» Aim of the exercise
Having located "You are a computer-use", write out its line and the remaining lines of the material exactly, the last one included, but not the pictures.

Start of Information given

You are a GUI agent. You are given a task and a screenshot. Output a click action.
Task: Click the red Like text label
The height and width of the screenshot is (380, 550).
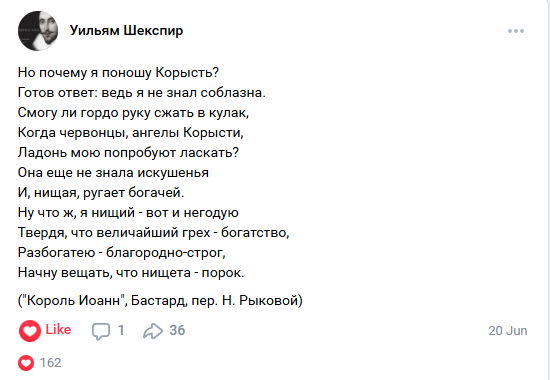[58, 329]
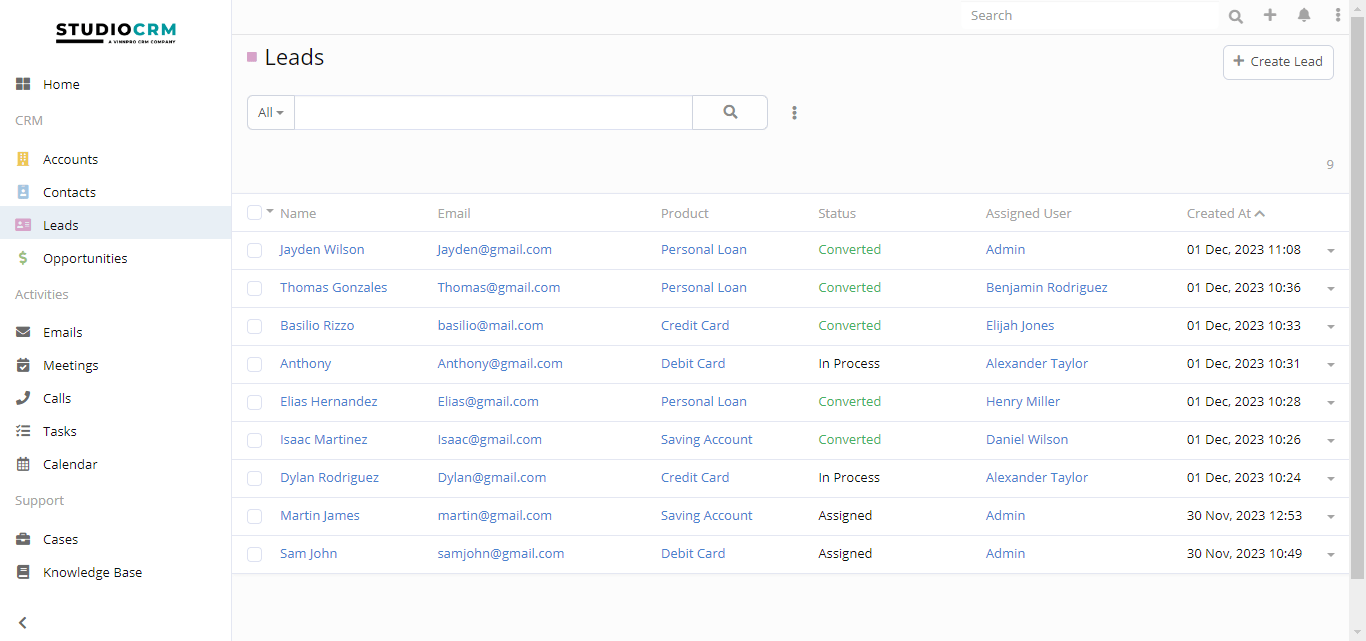Select the Anthony lead row checkbox
Viewport: 1366px width, 641px height.
tap(255, 364)
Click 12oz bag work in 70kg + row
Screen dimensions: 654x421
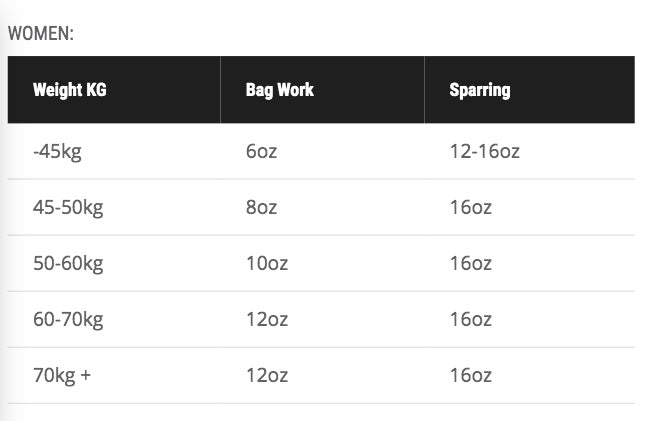266,376
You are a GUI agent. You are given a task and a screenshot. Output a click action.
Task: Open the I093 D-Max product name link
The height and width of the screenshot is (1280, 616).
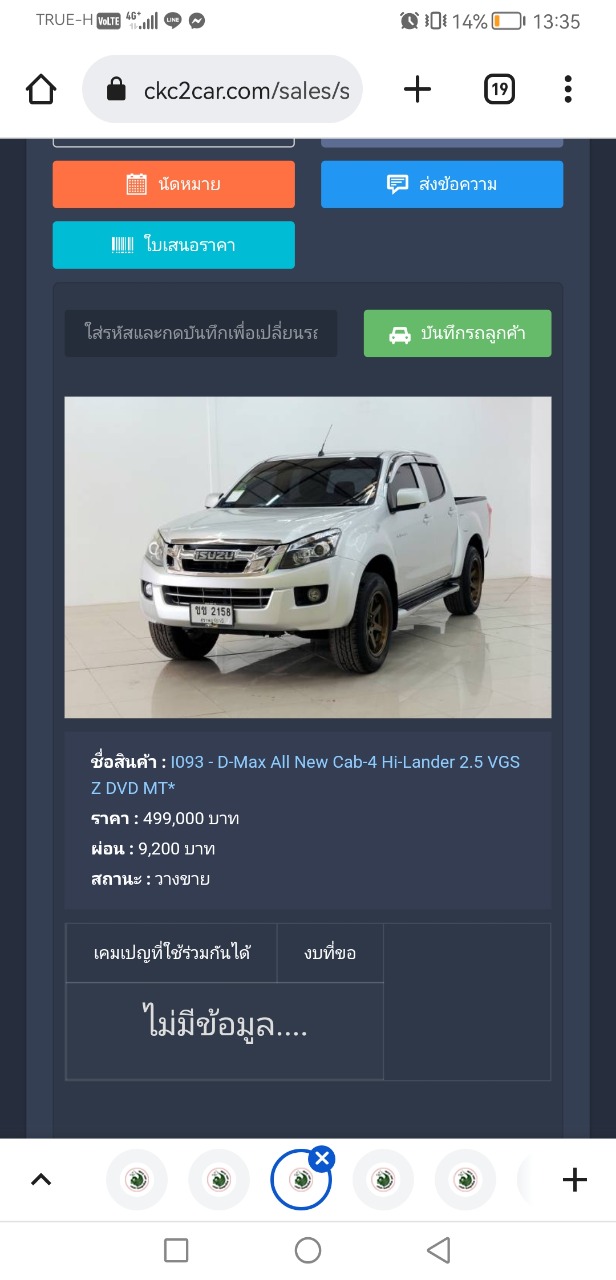click(x=305, y=775)
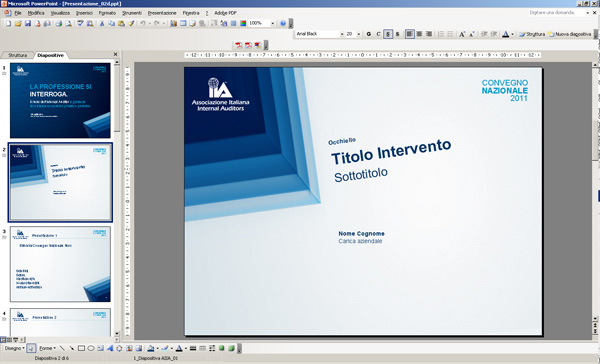Select the Rectangle drawing tool
600x364 pixels.
pos(81,348)
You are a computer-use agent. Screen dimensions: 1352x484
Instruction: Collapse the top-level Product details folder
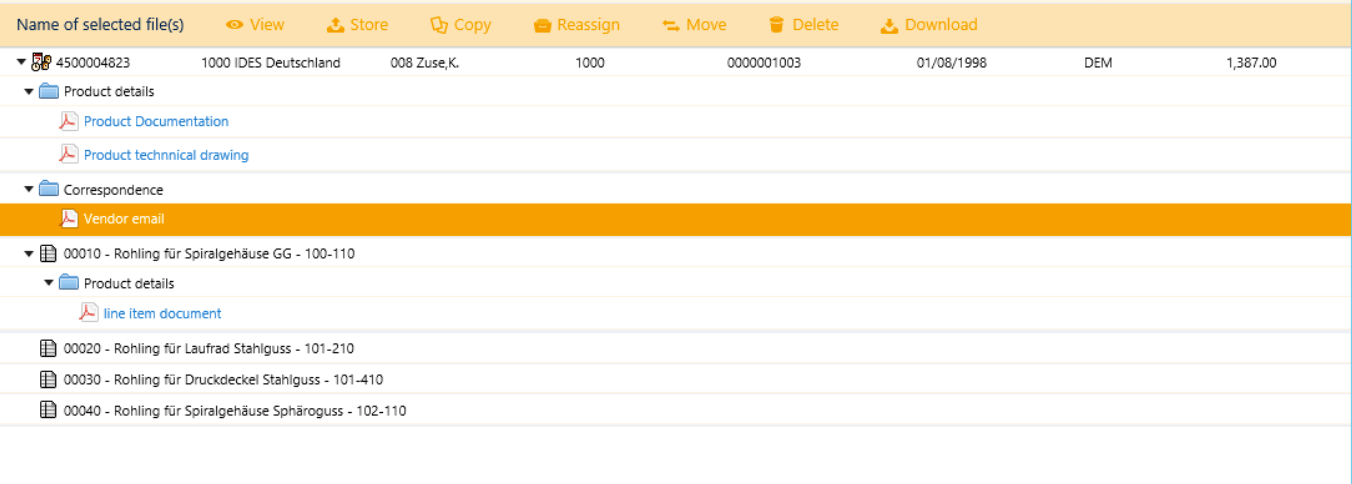(29, 91)
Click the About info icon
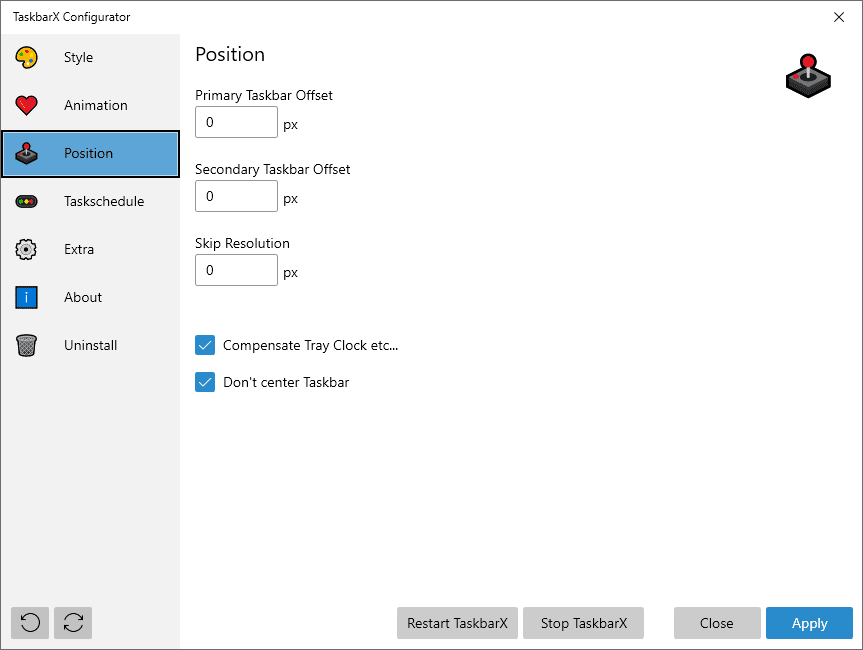The width and height of the screenshot is (863, 650). point(27,297)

End of Information given

» Answer box
You are a computer-use agent. Screen dimensions: 1352x484
Instruction: Collapse the top-level Product details folder
(29, 91)
Click the About info icon
The width and height of the screenshot is (863, 650). point(27,297)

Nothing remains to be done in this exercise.